▶ _EXERCISE INSTRUCTIONS_
Go through the data and copy every line exactly, but not the images.

▶ _Stored entries_
============================================================

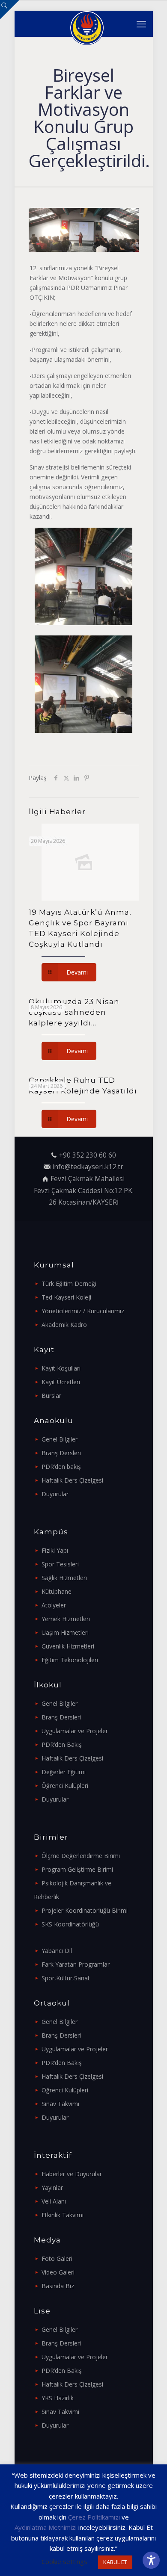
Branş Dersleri (61, 1453)
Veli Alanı (54, 2201)
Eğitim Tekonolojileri (70, 1660)
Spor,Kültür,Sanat (66, 1978)
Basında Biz (58, 2286)
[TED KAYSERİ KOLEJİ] (87, 23)
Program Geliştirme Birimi (77, 1869)
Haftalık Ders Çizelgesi (72, 1480)
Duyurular (55, 1494)
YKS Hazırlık (58, 2398)
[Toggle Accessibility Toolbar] (151, 2560)
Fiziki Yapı (55, 1550)
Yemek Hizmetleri (66, 1619)
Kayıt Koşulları (61, 1368)
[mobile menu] (141, 23)
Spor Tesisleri (60, 1564)
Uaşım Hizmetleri (65, 1632)
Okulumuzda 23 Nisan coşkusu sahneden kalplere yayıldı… (74, 1012)
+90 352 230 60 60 (87, 1155)
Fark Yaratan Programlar (76, 1964)
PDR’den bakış (61, 1466)
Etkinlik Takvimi (63, 2215)
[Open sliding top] (9, 9)
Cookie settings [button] (64, 2561)
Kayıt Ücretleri (61, 1382)
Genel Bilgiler (60, 1439)
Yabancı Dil (57, 1951)
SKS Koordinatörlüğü (70, 1924)
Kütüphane (57, 1591)
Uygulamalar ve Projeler (75, 1731)
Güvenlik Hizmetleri (68, 1646)
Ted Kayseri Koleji (66, 1297)
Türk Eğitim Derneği (69, 1283)
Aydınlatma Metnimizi (46, 2527)
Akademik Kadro (64, 1324)
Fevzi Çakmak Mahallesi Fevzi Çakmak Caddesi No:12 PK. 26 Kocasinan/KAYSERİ (84, 1190)
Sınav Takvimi (60, 2104)
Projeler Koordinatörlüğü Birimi (85, 1910)
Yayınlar (52, 2187)
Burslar (51, 1395)
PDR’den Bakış (62, 1744)
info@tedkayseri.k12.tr (87, 1166)
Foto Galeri (57, 2258)
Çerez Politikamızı (94, 2517)
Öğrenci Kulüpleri (65, 1785)
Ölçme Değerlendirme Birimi (81, 1856)
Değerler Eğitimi (64, 1772)
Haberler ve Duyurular (72, 2174)
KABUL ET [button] (115, 2562)
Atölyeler (54, 1605)
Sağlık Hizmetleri (64, 1578)
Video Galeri (58, 2272)
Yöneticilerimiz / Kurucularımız (83, 1311)
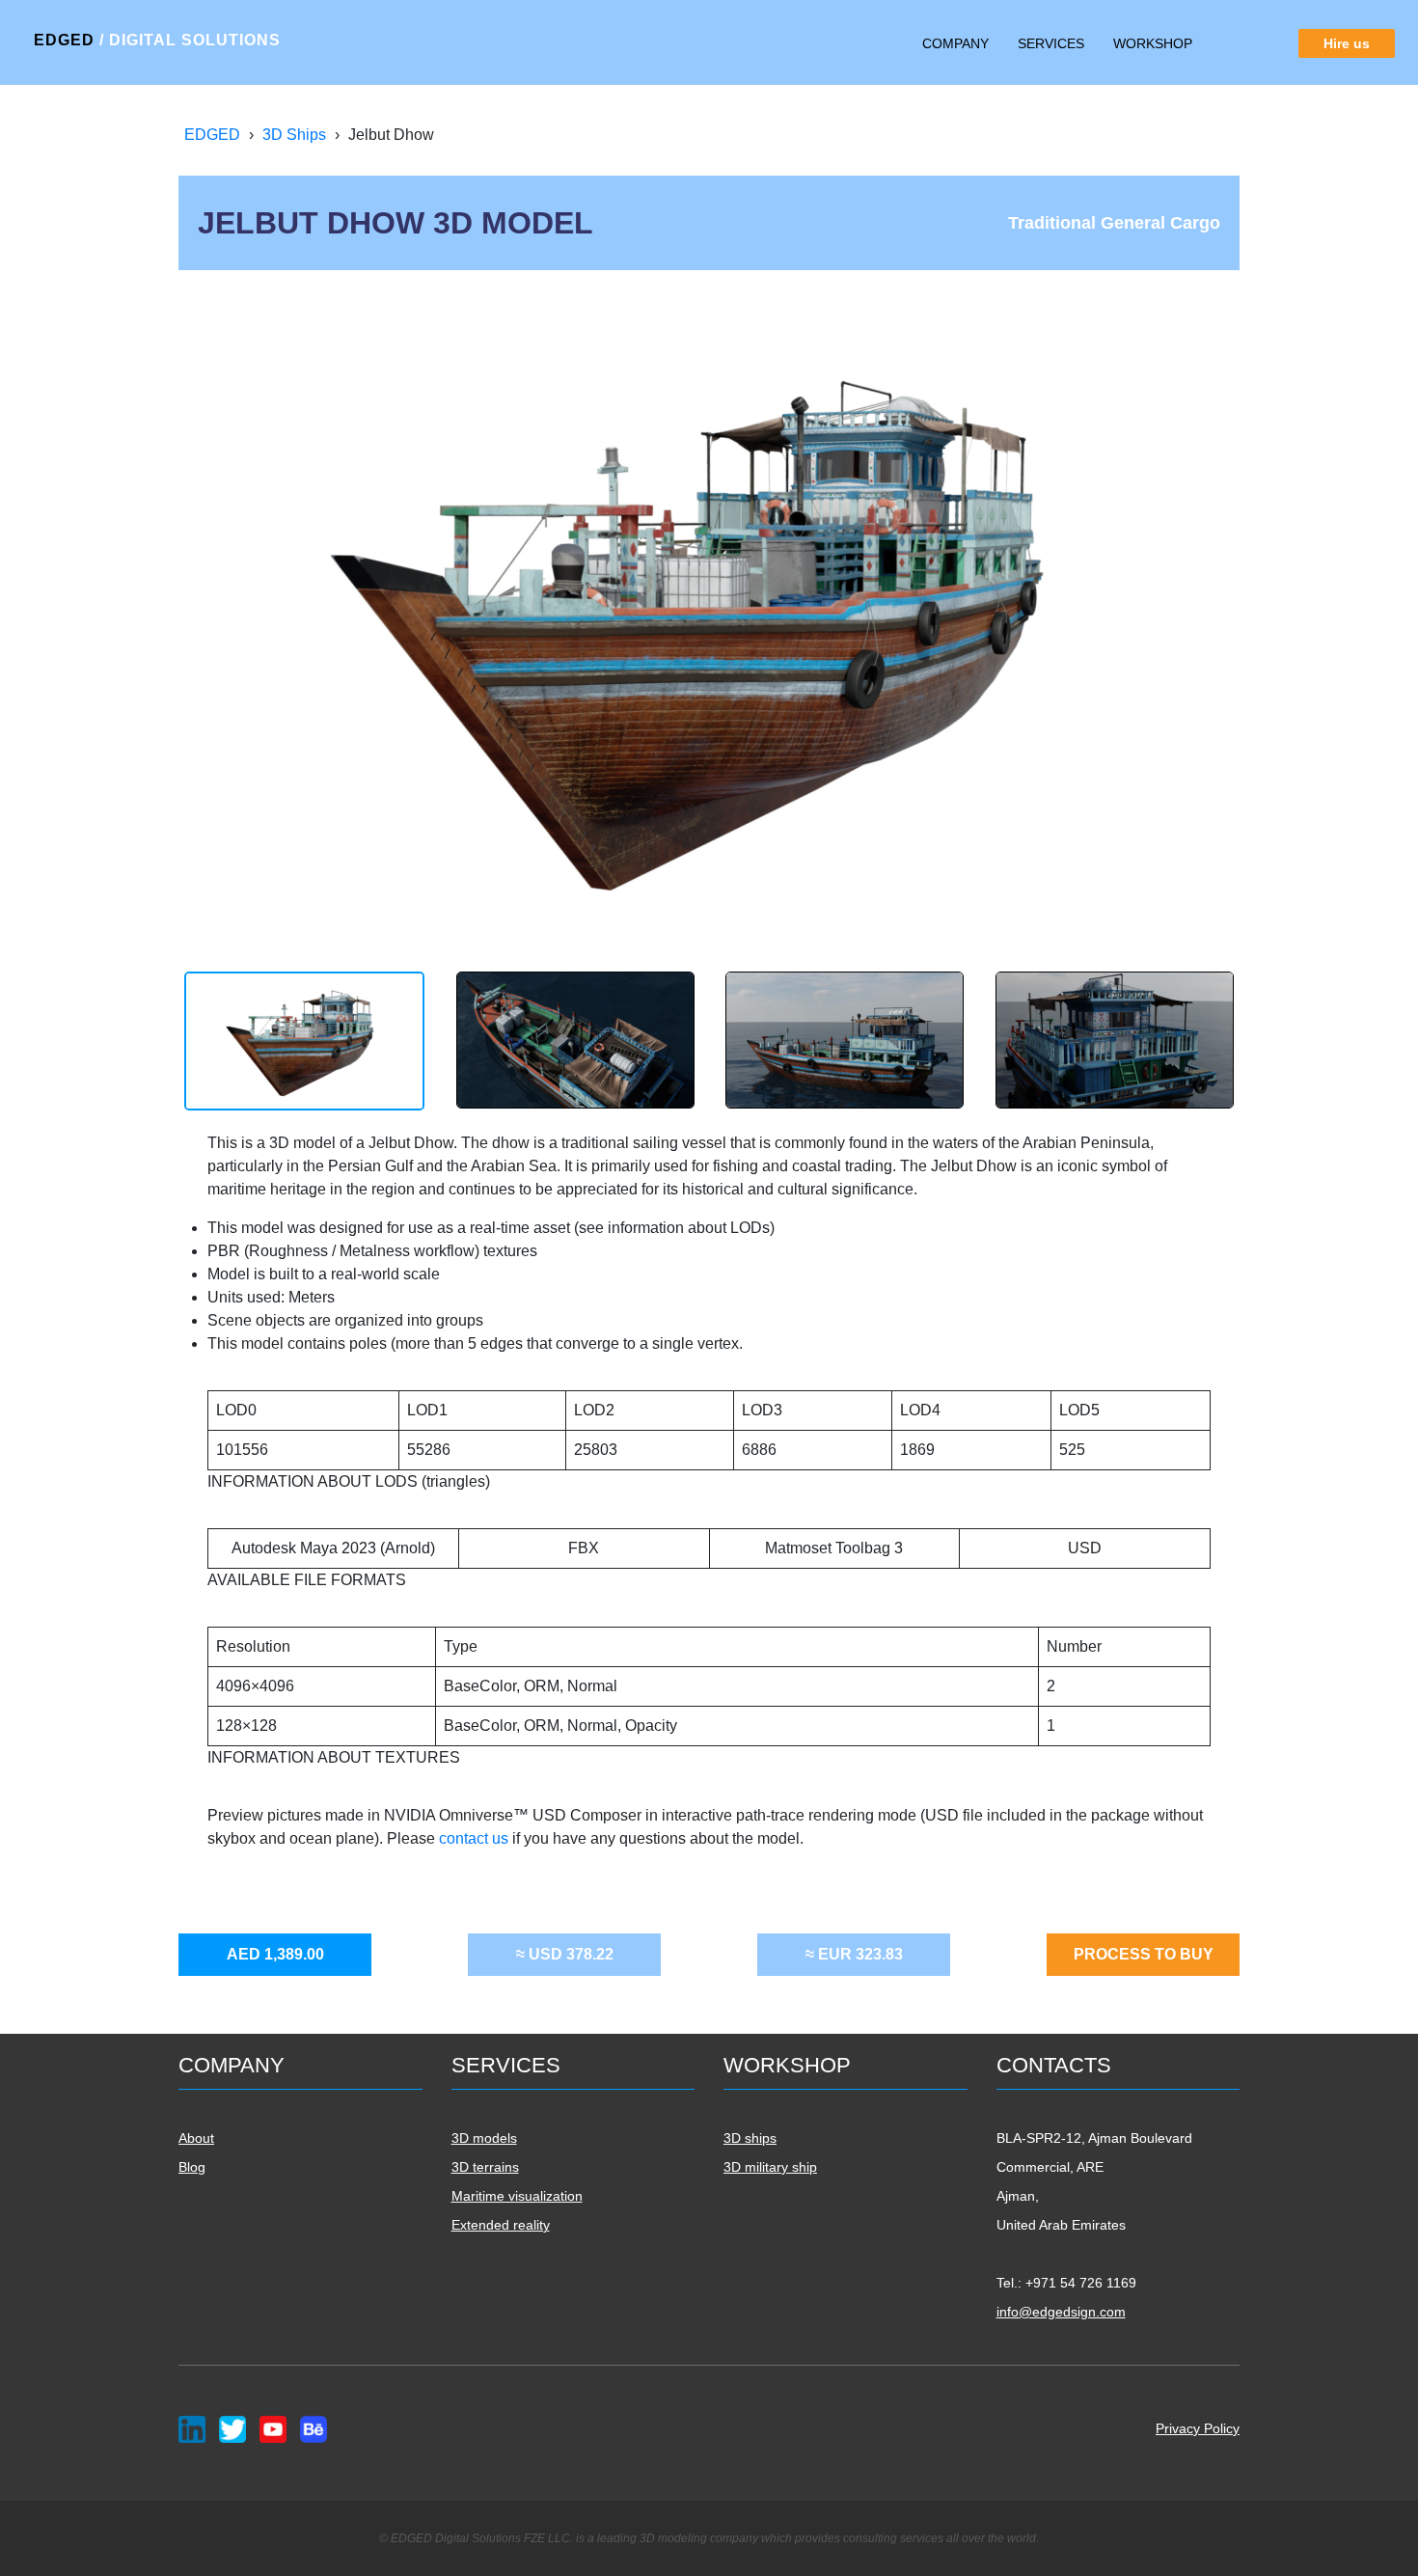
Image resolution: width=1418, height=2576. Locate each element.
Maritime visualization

============================================================

▶ _WRITTEN RESPONSE_
Branş Dersleri (61, 1453)
Veli Alanı (54, 2201)
Eğitim Tekonolojileri (70, 1660)
Spor,Kültür,Sanat (66, 1978)
Basında Biz (58, 2286)
[TED KAYSERİ KOLEJİ] (87, 23)
Program Geliştirme Birimi (77, 1869)
Haftalık Ders Çizelgesi (72, 1480)
Duyurular (55, 1494)
YKS Hazırlık (58, 2398)
[Toggle Accessibility Toolbar] (151, 2560)
Fiziki Yapı (55, 1550)
Yemek Hizmetleri (66, 1619)
Kayıt Koşulları (61, 1368)
[mobile menu] (141, 23)
Spor Tesisleri (60, 1564)
Uaşım Hizmetleri (65, 1632)
Okulumuzda 23 Nisan coşkusu sahneden kalplere yayıldı… (74, 1012)
+90 352 230 60 60 (87, 1155)
Fark Yaratan Programlar (76, 1964)
PDR’den bakış (61, 1466)
Etkinlik Takvimi (63, 2215)
[Open sliding top] (9, 9)
Cookie settings [button] (64, 2561)
Kayıt Ücretleri (61, 1382)
Genel Bilgiler (60, 1439)
Yabancı Dil (57, 1951)
SKS Koordinatörlüğü (70, 1924)
Kütüphane (57, 1591)
Uygulamalar ve Projeler (75, 1731)
Güvenlik Hizmetleri (68, 1646)
Ted Kayseri Koleji (66, 1297)
Türk Eğitim Derneği (69, 1283)
Aydınlatma Metnimizi (46, 2527)
Akademik Kadro (64, 1324)
Fevzi Çakmak Mahallesi Fevzi Çakmak Caddesi No:12 PK. 26 Kocasinan/KAYSERİ (84, 1190)
Sınav Takvimi (60, 2104)
Projeler Koordinatörlüğü Birimi (85, 1910)
Yayınlar (52, 2187)
Burslar (51, 1395)
PDR’den Bakış (62, 1744)
info@tedkayseri.k12.tr (87, 1166)
Foto Galeri (57, 2258)
Çerez Politikamızı (94, 2517)
Öğrenci Kulüpleri (65, 1785)
Ölçme Değerlendirme Birimi (81, 1856)
Değerler Eğitimi (64, 1772)
Haberler ve Duyurular (72, 2174)
KABUL ET [button] (115, 2562)
Atölyeler (54, 1605)
Sağlık Hizmetleri (64, 1578)
Video Galeri (58, 2272)
Yöneticilerimiz / Kurucularımız (83, 1311)
Image resolution: width=1418, height=2576. Locate each element.
Maritime visualization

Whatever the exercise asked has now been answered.